Cluster high dimensional data with python and DBSCAN

Ekgren picture Ekgren · Apr 22, 2013 · Viewed 7.1k times · Source

I have a dataset with 1000 dimensions and I am trying to cluster the data with DBSCAN in Python. I have a hard time understanding what metric to choose and why.

Can someone explain this? And how should I decide what values to set eps to?

I am interested in the finer structure of the data so the min_value is set to 2. Now I use the regular metric that is preset for dbscan in sklearn, but for small eps values, such as eps < 0.07, I get a few clusters but miss many points and for larger values i get several smaller clusters and one huge. I do understand that everything depends on the data at hand but I am interested in tips on how to choose eps values in a coherent and structured way and what metrics to choose!

I have read this question and the answers there are with regards to 10 dimensions I have 1000 :) and I also do not know how to evaluate my metric so it would be interesting with a more elaborate explanation then: evaluate your metric!
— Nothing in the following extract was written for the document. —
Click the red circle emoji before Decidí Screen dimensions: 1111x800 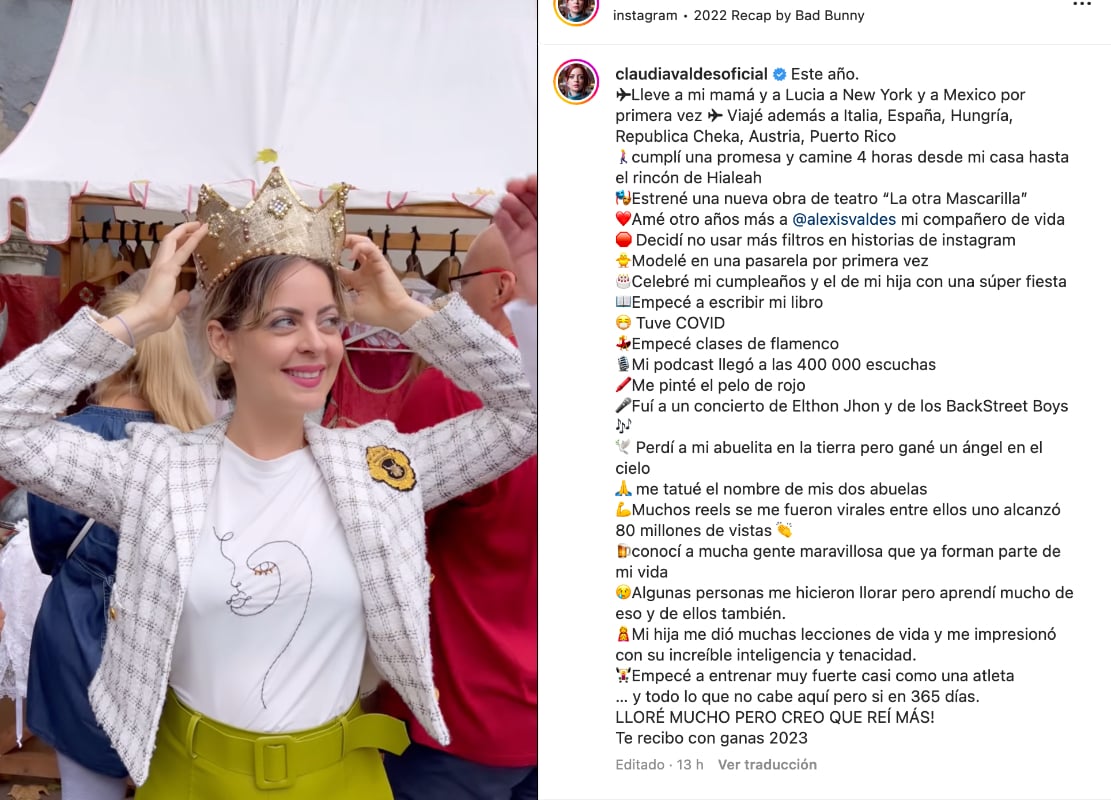[623, 240]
Edit: Or tips on other clustering algorithms that work on high dimensional data with an existing python implementation.

Answer

Has QUIT--Anony-Mousse picture Has QUIT--Anony-Mousse · Apr 22, 2013

First of all, with minPts=2 you aren't actually doing DBSCAN clustering, but the result will degenerate into single-linkage clustering.

You really should use minPts=10 or higher.
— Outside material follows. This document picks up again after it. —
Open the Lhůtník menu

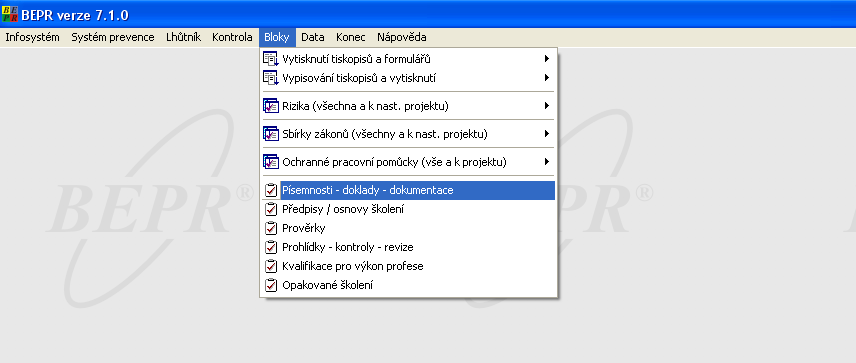[x=183, y=37]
Unfortunately, you didn't bother to tell us what distance metric you actually use!

Epsilon really depends heavily on your data set and metric. We cannot help you there without knowing the parameters and your data set. Have you tried plotting a distance histogram to see which values are typical? That probably is the best heuristic to choose this threshold: look at quantiles of the distance histogram (or a sample thereof).
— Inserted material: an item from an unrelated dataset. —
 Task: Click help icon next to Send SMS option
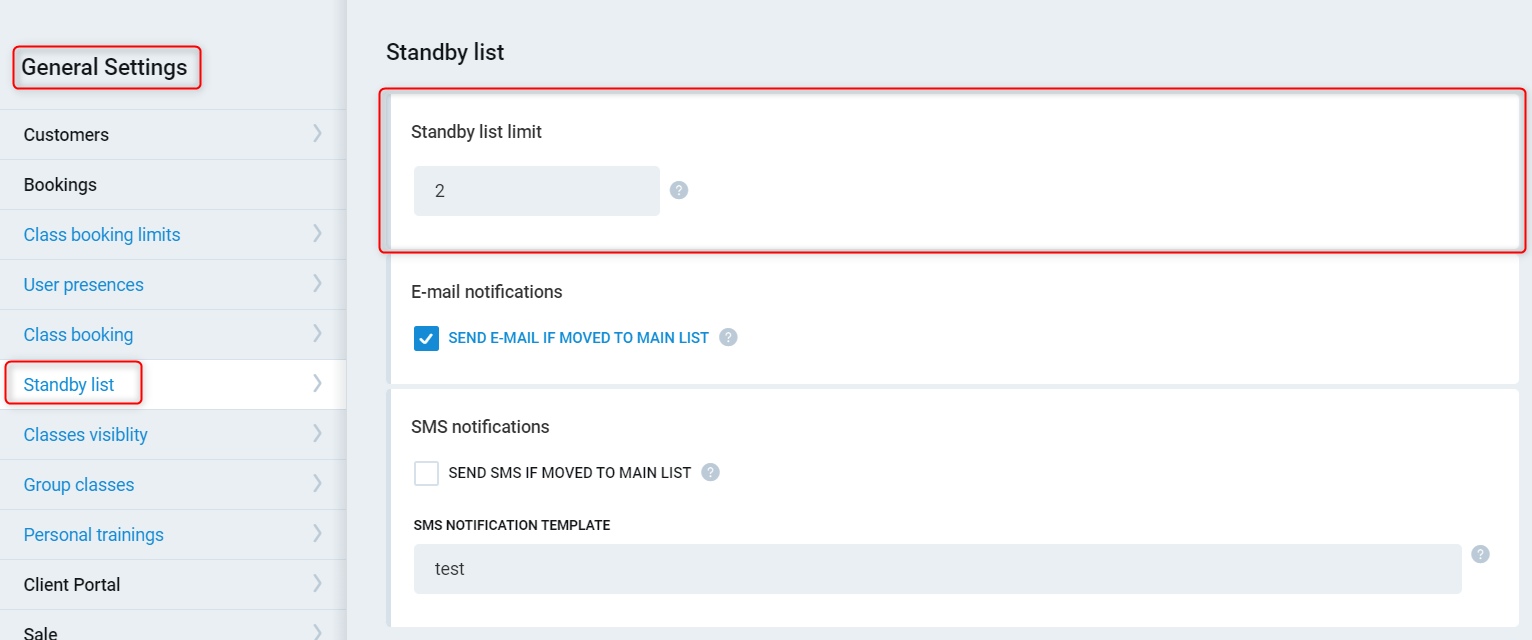click(711, 472)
However, note that OPTICS does get rid of this parameter (at least when you have a proper implementation). When extracting clusters with the Xi method, you only need epsilon large enough to not cut structure you are interested in (and small enough to get the runtime you want - larger is slower, although not linearly). Xi then gives a relative increase in distance that is considered to be significant.